Please output the data exactly, without omitting anything.

BEGIN Records to use

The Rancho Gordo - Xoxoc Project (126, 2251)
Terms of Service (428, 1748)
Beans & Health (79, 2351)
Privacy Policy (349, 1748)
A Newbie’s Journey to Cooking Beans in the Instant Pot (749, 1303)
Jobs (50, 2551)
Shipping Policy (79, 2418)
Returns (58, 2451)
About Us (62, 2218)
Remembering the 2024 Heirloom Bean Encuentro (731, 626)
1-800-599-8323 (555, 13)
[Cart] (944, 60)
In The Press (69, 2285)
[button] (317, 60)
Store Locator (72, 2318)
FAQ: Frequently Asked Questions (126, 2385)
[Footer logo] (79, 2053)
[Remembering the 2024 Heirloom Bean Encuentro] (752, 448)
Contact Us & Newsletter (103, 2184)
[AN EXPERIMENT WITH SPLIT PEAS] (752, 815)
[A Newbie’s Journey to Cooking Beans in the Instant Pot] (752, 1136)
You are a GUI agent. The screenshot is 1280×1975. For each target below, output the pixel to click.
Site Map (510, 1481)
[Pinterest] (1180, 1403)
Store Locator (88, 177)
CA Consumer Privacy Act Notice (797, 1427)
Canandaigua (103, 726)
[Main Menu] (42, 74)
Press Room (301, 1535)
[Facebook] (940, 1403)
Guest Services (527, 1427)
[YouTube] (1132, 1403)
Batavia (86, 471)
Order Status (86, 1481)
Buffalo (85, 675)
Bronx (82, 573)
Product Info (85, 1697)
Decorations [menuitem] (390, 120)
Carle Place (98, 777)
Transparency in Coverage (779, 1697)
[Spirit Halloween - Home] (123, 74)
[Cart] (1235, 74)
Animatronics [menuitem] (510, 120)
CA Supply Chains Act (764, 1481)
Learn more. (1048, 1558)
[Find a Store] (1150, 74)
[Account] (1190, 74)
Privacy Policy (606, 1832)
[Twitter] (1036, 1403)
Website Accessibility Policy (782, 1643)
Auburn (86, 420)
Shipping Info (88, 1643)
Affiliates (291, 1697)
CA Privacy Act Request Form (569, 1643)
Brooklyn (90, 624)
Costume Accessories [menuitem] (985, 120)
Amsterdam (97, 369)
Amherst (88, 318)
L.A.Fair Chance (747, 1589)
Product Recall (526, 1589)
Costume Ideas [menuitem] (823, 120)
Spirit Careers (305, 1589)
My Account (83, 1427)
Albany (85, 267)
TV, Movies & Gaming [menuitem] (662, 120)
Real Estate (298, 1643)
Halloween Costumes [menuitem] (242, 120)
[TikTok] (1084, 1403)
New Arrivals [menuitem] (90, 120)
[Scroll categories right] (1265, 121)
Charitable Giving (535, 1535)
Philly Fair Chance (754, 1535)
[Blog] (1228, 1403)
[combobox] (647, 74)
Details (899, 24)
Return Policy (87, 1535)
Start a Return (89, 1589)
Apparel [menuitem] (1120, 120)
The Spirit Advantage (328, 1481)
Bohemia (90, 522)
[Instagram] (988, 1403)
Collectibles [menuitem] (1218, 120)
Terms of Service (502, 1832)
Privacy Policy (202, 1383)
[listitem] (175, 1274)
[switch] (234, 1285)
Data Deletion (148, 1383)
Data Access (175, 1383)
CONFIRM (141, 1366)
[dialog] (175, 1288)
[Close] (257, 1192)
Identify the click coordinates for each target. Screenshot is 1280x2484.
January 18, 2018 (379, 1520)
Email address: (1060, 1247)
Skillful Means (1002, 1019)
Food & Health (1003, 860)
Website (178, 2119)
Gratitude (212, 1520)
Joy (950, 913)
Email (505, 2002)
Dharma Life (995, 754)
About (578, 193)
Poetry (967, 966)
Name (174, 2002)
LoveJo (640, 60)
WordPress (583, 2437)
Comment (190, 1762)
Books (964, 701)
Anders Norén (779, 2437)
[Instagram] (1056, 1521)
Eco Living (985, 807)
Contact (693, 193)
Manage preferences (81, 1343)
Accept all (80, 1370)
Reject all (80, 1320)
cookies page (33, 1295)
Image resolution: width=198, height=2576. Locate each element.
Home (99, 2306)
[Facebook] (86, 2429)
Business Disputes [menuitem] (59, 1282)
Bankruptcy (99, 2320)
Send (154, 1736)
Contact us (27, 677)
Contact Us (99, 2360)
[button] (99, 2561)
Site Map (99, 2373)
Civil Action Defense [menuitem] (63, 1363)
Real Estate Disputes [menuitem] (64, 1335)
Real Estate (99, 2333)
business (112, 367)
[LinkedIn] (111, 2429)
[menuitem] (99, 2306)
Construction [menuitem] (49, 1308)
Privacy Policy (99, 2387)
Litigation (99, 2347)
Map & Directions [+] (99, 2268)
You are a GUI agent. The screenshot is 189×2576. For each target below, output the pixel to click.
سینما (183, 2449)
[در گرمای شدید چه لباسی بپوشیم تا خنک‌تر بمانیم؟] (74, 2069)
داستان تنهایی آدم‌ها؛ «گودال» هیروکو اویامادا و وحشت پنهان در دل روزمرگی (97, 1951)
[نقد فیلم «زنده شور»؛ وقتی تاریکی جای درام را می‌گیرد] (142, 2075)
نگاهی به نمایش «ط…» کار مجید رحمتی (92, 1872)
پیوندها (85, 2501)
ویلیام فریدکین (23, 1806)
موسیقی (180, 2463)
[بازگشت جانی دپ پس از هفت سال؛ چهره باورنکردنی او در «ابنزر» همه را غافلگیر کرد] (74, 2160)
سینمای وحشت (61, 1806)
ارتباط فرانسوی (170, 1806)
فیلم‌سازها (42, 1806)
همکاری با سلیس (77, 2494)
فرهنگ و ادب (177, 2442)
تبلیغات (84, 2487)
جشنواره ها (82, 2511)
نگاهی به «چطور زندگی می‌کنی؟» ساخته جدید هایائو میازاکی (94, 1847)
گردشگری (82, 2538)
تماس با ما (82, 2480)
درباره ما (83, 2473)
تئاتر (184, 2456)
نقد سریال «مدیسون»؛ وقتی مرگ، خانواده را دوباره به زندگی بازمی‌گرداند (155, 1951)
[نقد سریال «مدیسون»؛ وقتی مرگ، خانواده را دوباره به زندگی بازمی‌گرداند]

END Records to use

Result for this task:
The Rancho Gordo - Xoxoc Project (126, 2251)
Terms of Service (428, 1748)
Beans & Health (79, 2351)
Privacy Policy (349, 1748)
A Newbie’s Journey to Cooking Beans in the Instant Pot (749, 1303)
Jobs (50, 2551)
Shipping Policy (79, 2418)
Returns (58, 2451)
About Us (62, 2218)
Remembering the 2024 Heirloom Bean Encuentro (731, 626)
1-800-599-8323 (555, 13)
[Cart] (944, 60)
In The Press (69, 2285)
[button] (317, 60)
Store Locator (72, 2318)
FAQ: Frequently Asked Questions (126, 2385)
[Footer logo] (79, 2053)
[Remembering the 2024 Heirloom Bean Encuentro] (752, 448)
Contact Us & Newsletter (103, 2184)
[AN EXPERIMENT WITH SPLIT PEAS] (752, 815)
[A Newbie’s Journey to Cooking Beans in the Instant Pot] (752, 1136)
You are a GUI agent. The screenshot is 1280×1975. For each target below, output the pixel to click.
Site Map (510, 1481)
[Pinterest] (1180, 1403)
Store Locator (88, 177)
CA Consumer Privacy Act Notice (797, 1427)
Canandaigua (103, 726)
[Main Menu] (42, 74)
Press Room (301, 1535)
[Facebook] (940, 1403)
Guest Services (527, 1427)
[YouTube] (1132, 1403)
Batavia (86, 471)
Order Status (86, 1481)
Buffalo (85, 675)
Bronx (82, 573)
Product Info (85, 1697)
Decorations [menuitem] (390, 120)
Carle Place (98, 777)
Transparency in Coverage (779, 1697)
[Spirit Halloween - Home] (123, 74)
[Cart] (1235, 74)
Animatronics [menuitem] (510, 120)
CA Supply Chains Act (764, 1481)
Learn more. (1048, 1558)
[Find a Store] (1150, 74)
[Account] (1190, 74)
Privacy Policy (606, 1832)
[Twitter] (1036, 1403)
Website Accessibility Policy (782, 1643)
Auburn (86, 420)
Shipping Info (88, 1643)
Affiliates (291, 1697)
CA Privacy Act Request Form (569, 1643)
Brooklyn (90, 624)
Costume Accessories [menuitem] (985, 120)
Amsterdam (97, 369)
Amherst (88, 318)
L.A.Fair Chance (747, 1589)
Product Recall (526, 1589)
Costume Ideas [menuitem] (823, 120)
Spirit Careers (305, 1589)
My Account (83, 1427)
Albany (85, 267)
TV, Movies & Gaming [menuitem] (662, 120)
Real Estate (298, 1643)
Halloween Costumes [menuitem] (242, 120)
[TikTok] (1084, 1403)
New Arrivals [menuitem] (90, 120)
[Scroll categories right] (1265, 121)
Charitable Giving (535, 1535)
Philly Fair Chance (754, 1535)
[Blog] (1228, 1403)
[combobox] (647, 74)
Details (899, 24)
Return Policy (87, 1535)
Start a Return (89, 1589)
Apparel [menuitem] (1120, 120)
The Spirit Advantage (328, 1481)
Bohemia (90, 522)
[Instagram] (988, 1403)
Collectibles [menuitem] (1218, 120)
Terms of Service (502, 1832)
Privacy Policy (202, 1383)
[listitem] (175, 1274)
[switch] (234, 1285)
Data Deletion (148, 1383)
Data Access (175, 1383)
CONFIRM (141, 1366)
[dialog] (175, 1288)
[Close] (257, 1192)
Identify the click coordinates for each target. Screenshot is 1280x2484.
January 18, 2018 (379, 1520)
Email address: (1060, 1247)
Skillful Means (1002, 1019)
Food & Health (1003, 860)
Website (178, 2119)
Gratitude (212, 1520)
Joy (950, 913)
Email (505, 2002)
Dharma Life (995, 754)
About (578, 193)
Poetry (967, 966)
Name (174, 2002)
LoveJo (640, 60)
WordPress (583, 2437)
Comment (190, 1762)
Books (964, 701)
Anders Norén (779, 2437)
[Instagram] (1056, 1521)
Eco Living (985, 807)
Contact (693, 193)
Manage preferences (81, 1343)
Accept all (80, 1370)
Reject all (80, 1320)
cookies page (33, 1295)
Image resolution: width=198, height=2576. Locate each element.
Home (99, 2306)
[Facebook] (86, 2429)
Business Disputes [menuitem] (59, 1282)
Bankruptcy (99, 2320)
Send (154, 1736)
Contact us (27, 677)
Contact Us (99, 2360)
[button] (99, 2561)
Site Map (99, 2373)
Civil Action Defense [menuitem] (63, 1363)
Real Estate Disputes [menuitem] (64, 1335)
Real Estate (99, 2333)
business (112, 367)
[LinkedIn] (111, 2429)
[menuitem] (99, 2306)
Construction [menuitem] (49, 1308)
Privacy Policy (99, 2387)
Litigation (99, 2347)
Map & Directions [+] (99, 2268)
You are a GUI agent. The screenshot is 189×2576. For each target below, output the pixel to click.
سینما (183, 2449)
[در گرمای شدید چه لباسی بپوشیم تا خنک‌تر بمانیم؟] (74, 2069)
داستان تنهایی آدم‌ها؛ «گودال» هیروکو اویامادا و وحشت پنهان در دل روزمرگی (97, 1951)
[نقد فیلم «زنده شور»؛ وقتی تاریکی جای درام را می‌گیرد] (142, 2075)
نگاهی به نمایش «ط…» کار مجید رحمتی (92, 1872)
پیوندها (85, 2501)
ویلیام فریدکین (23, 1806)
موسیقی (180, 2463)
[بازگشت جانی دپ پس از هفت سال؛ چهره باورنکردنی او در «ابنزر» همه را غافلگیر کرد] (74, 2160)
سینمای وحشت (61, 1806)
ارتباط فرانسوی (170, 1806)
فیلم‌سازها (42, 1806)
همکاری با سلیس (77, 2494)
فرهنگ و ادب (177, 2442)
تبلیغات (84, 2487)
جشنواره ها (82, 2511)
نگاهی به «چطور زندگی می‌کنی؟» ساخته جدید هایائو میازاکی (94, 1847)
گردشگری (82, 2538)
تماس با ما (82, 2480)
درباره ما (83, 2473)
تئاتر (184, 2456)
نقد سریال «مدیسون»؛ وقتی مرگ، خانواده را دوباره به زندگی بازمی‌گرداند (155, 1951)
[نقد سریال «مدیسون»؛ وقتی مرگ، خانواده را دوباره به زندگی بازمی‌گرداند]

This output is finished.